Combined with attention-based sampling, deduplication achieves a further 70% reduction in perception traffic. Of the snapshots that do get taken, the majority are dropped because nothing meaningful changed. The AI only receives data when there is actually something new to know about.

Object Permanence

In a 3D engine, entities can vanish from the scene for reasons that have nothing to do with the world state. A character might disappear because they walked behind a building (frustum culling), dropped below a level-of-detail threshold, or simply moved to the edge of the render distance. These are rendering artifacts, not real departures.

The perception system maintains a short history of recently seen entities. When an entity disappears from a scene scan, it is not immediately reported as "gone." Instead, the system waits. If the entity reappears within 30 seconds, the disappearance is treated as a rendering artifact and never reported. Only after the 30-second window expires does the system confirm the departure and notify the AI.

Why This Matters

Without object permanence, a companion standing near a corner would constantly report "Dana appeared... Dana disappeared... Dana appeared..." as the character walked in and out of the camera frustum. The 30-second timeout eliminates this noise, so the AI only hears about genuine arrivals and departures.

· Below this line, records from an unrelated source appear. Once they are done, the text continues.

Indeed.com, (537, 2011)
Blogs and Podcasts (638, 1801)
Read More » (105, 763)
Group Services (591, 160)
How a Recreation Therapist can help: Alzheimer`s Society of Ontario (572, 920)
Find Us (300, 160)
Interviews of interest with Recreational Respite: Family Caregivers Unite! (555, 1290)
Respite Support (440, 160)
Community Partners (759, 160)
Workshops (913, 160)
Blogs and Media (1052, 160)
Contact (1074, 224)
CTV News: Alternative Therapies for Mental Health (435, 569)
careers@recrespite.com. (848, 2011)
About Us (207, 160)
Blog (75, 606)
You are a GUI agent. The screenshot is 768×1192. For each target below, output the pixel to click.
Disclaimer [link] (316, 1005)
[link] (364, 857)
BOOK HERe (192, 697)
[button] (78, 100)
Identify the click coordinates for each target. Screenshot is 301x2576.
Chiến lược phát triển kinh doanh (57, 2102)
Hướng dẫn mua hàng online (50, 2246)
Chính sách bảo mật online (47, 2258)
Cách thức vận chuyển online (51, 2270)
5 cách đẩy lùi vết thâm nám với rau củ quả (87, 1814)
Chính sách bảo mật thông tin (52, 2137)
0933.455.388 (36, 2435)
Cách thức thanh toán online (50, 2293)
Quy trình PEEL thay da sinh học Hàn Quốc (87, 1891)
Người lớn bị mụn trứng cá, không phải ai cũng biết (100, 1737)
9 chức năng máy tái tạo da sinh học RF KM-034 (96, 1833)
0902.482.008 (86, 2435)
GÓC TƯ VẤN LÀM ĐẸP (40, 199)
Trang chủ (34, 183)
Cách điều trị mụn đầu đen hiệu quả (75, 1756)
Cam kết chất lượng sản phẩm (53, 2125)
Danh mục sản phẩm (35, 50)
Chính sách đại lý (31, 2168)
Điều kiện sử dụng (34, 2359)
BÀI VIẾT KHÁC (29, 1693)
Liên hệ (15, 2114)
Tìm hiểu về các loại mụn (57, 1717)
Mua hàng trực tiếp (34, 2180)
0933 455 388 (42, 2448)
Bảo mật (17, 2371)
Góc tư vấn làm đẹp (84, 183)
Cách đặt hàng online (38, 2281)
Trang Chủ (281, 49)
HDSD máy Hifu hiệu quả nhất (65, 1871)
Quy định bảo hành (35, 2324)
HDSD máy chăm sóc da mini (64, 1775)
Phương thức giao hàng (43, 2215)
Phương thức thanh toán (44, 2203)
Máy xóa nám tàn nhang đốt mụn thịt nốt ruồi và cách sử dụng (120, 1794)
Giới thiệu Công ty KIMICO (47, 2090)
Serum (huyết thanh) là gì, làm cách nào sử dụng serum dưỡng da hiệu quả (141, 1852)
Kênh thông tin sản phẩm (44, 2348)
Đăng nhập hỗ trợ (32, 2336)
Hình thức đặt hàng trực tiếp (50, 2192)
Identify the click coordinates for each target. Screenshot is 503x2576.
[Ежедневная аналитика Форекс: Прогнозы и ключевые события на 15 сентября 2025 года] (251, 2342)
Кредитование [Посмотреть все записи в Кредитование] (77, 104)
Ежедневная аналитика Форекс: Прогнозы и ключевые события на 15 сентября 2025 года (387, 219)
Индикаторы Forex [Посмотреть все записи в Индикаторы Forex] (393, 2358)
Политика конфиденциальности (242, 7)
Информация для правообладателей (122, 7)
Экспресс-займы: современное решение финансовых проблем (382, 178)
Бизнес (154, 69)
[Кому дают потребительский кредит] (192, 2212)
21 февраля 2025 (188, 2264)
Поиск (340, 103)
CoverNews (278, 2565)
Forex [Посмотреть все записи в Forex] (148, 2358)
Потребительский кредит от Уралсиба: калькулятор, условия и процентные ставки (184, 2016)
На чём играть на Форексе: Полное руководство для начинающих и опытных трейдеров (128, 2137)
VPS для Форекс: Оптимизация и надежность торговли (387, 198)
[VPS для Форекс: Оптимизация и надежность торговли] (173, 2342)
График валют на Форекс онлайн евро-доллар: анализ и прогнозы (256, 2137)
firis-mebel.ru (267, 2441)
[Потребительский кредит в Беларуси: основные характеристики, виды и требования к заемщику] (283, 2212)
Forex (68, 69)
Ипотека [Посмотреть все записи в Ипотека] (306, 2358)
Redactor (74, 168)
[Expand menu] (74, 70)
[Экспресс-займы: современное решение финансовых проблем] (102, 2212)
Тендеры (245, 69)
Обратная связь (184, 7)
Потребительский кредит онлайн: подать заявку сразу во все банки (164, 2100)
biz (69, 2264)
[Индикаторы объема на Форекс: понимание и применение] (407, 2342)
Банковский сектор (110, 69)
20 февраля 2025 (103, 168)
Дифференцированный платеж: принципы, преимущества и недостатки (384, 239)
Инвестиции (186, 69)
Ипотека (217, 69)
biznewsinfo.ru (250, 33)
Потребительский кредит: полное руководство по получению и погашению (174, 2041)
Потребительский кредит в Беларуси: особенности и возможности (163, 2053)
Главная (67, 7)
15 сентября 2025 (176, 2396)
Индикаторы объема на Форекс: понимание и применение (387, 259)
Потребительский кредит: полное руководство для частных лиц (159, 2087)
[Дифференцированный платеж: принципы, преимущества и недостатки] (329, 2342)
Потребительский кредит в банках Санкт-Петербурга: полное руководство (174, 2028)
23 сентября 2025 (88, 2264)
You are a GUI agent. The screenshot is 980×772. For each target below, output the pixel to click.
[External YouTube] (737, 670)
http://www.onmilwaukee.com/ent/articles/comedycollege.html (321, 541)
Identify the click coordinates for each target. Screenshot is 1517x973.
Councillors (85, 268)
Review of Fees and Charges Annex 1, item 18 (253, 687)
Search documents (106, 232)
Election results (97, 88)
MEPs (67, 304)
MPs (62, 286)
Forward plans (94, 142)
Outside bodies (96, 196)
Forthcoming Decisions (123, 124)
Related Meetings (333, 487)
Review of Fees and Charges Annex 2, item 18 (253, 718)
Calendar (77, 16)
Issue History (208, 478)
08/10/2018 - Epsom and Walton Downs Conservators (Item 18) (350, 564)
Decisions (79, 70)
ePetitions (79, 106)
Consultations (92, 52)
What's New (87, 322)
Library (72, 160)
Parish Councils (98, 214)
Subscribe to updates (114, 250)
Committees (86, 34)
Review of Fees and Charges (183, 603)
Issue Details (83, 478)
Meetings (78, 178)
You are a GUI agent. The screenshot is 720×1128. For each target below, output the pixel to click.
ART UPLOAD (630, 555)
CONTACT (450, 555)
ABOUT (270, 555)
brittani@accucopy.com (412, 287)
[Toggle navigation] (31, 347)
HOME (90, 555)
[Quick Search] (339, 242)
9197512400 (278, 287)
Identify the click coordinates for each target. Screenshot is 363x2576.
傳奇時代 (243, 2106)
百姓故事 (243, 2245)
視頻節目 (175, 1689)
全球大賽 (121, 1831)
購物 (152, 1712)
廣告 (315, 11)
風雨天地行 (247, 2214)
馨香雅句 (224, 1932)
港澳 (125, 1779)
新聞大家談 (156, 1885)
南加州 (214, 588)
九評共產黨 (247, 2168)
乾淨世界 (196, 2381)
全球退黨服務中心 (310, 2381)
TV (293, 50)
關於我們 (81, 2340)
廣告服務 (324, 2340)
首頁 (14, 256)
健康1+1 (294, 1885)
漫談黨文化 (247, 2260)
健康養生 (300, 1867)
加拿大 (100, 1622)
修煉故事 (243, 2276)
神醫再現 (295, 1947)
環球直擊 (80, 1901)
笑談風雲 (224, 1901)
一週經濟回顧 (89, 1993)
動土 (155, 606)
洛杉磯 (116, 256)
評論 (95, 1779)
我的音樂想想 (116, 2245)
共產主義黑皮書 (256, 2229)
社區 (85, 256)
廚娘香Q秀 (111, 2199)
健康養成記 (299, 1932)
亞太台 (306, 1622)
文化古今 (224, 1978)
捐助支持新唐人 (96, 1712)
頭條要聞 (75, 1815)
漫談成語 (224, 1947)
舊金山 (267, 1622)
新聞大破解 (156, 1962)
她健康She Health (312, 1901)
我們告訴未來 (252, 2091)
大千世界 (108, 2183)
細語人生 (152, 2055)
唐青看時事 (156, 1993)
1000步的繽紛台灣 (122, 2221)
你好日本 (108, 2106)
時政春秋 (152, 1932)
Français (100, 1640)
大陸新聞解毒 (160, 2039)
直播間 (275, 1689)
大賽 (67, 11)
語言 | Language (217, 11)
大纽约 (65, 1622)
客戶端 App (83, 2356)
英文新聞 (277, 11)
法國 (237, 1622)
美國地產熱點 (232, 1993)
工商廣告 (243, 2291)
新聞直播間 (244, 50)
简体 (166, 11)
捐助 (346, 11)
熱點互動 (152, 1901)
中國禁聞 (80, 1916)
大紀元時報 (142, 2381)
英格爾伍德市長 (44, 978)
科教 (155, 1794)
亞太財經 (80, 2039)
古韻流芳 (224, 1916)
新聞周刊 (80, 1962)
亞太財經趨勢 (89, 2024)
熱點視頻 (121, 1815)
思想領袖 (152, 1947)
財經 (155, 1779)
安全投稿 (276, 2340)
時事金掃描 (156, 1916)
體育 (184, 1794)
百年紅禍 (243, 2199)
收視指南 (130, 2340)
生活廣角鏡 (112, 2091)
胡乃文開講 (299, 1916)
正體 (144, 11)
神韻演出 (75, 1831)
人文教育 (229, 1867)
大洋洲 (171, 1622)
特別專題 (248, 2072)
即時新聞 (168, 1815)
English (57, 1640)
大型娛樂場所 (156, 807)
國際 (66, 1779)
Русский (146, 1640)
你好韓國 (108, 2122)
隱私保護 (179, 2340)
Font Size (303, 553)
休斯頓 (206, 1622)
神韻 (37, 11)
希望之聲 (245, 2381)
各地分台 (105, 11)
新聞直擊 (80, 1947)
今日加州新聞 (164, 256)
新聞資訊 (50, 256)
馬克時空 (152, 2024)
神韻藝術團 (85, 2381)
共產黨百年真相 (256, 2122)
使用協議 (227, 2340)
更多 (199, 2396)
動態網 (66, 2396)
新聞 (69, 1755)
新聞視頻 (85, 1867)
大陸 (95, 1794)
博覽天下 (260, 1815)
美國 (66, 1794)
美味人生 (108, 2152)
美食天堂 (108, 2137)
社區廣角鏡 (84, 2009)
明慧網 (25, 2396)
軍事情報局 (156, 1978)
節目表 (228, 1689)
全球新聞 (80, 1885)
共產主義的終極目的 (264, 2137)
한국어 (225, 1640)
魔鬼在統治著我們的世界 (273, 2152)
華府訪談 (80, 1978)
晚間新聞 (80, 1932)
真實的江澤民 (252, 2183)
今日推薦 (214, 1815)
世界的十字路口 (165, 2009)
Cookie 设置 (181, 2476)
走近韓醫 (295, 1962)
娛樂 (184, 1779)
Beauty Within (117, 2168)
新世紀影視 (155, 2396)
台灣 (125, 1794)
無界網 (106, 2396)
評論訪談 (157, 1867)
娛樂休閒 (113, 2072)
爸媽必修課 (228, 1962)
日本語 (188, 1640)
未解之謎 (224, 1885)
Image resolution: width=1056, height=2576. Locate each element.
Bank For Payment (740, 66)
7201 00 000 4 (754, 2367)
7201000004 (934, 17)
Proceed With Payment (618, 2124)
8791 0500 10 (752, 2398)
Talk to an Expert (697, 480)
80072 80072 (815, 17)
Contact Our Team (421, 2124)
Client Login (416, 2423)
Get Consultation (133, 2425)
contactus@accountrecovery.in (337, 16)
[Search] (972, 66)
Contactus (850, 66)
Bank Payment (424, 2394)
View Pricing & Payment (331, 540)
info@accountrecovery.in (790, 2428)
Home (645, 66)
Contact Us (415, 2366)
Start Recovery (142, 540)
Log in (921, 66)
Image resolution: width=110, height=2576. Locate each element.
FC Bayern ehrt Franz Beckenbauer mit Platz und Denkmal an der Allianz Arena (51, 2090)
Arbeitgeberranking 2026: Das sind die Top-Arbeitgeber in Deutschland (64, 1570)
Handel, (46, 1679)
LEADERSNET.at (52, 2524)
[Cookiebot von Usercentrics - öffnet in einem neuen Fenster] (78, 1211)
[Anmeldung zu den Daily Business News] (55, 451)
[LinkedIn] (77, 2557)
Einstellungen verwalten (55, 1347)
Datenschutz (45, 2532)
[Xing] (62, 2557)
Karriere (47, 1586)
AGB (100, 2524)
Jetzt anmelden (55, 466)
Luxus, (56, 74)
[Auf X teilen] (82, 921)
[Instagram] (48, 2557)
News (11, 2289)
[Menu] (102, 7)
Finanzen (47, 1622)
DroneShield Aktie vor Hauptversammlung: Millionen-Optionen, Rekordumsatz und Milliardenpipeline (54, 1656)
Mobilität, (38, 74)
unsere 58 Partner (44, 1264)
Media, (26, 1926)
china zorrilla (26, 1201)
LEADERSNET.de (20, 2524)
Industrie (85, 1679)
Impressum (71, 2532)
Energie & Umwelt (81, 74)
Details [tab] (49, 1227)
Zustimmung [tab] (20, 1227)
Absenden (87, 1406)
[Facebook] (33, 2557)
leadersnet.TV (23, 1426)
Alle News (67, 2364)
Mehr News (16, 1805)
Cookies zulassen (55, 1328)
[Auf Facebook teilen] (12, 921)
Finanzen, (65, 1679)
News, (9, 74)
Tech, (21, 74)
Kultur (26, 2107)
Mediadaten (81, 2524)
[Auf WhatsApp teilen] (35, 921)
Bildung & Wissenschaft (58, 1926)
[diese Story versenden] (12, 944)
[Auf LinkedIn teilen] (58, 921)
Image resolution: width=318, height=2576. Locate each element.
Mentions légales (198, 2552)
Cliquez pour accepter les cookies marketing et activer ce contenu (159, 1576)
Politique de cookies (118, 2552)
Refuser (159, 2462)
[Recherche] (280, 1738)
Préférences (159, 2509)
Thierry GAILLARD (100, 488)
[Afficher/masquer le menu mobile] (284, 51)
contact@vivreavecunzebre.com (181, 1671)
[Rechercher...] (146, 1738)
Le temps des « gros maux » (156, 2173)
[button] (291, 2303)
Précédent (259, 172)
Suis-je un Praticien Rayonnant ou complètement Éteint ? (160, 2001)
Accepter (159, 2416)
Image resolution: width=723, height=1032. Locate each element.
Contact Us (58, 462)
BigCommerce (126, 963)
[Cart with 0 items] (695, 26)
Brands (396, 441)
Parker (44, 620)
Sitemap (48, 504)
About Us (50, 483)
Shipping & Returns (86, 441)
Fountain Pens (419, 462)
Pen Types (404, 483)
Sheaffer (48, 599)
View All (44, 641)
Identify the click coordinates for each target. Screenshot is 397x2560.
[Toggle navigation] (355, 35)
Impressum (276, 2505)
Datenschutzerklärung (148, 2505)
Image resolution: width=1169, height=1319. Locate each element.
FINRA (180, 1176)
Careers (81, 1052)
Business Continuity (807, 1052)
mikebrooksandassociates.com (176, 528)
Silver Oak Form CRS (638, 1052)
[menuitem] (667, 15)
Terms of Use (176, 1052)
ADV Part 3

This is a deliberate parallel to developmental psychology — specifically Piaget's concept of object permanence in infants. Just as a baby eventually learns that a toy hidden behind a blanket still exists, our perception system learns that an entity hidden behind geometry probably still exists too.

Spatial Snapshots

When attention triggers a scan and deduplication confirms something has changed, the system assembles a spatial snapshot — a structured summary of everything the companion can currently perceive. This is what the AI actually receives as context.

What Gets Captured

Each snapshot contains three categories of information: nearby characters, visible architecture, and an overall scene summary. Distances are measured in world units, directions are cardinal (north, southeast, etc.), and activities are inferred from animation state.

Spatial Snapshot

Characters:
Dana — 3.2m north, idle
Brock — 8.7m southeast, walking

Architecture:
Whimsical Cottage — 12.4m west, building

Crowd Level: Intimate (2 characters)
Open Directions: East, South

"2 characters nearby, 1 building visible. Dana is closest at 3.2m to the north."

The natural language summary at the bottom is generated alongside the structured data. It gives the AI a quick, human-readable overview that can be injected directly into a conversation prompt. The structured fields are available for programmatic queries — for example, "who is the closest character?" — without requiring the AI to parse free text.

The Complete Pipeline

Each component described above is a stage in a single pipeline. Data flows through them in sequence, with each stage reducing volume and increasing signal quality.

Attention determines sampling rate

Based on current triggers and decay timers, the system decides how frequently to scan: every 5, 12, or 120 seconds.
Scene scan generates spatial snapshot

The 3D engine is queried for all entities within perception range. Positions, distances, directions, and activities are recorded.
Deduplication filters unchanged data

The new snapshot is compared against the previous one. If nothing meaningful changed, the snapshot is dropped silently.
Significant changes trigger delivery

Only snapshots that pass deduplication are sent to the backend. Object permanence filters confirm departures before reporting them.
Backend stores spatial context

The snapshot is stored as the companion's current spatial awareness, replacing the previous one. Historical snapshots are retained briefly for change detection.
AI retrieves context during response generation

When the companion needs to respond, the latest spatial snapshot is included in its context. The AI knows who is nearby, where things are, and what the scene looks like — without processing a single video frame.

The pipeline transforms raw 3D scene data into lean, meaningful spatial context. From a potential 108,000 raw captures per hour, the AI receives perhaps a few dozen meaningful updates. Each one tells it something new about the world.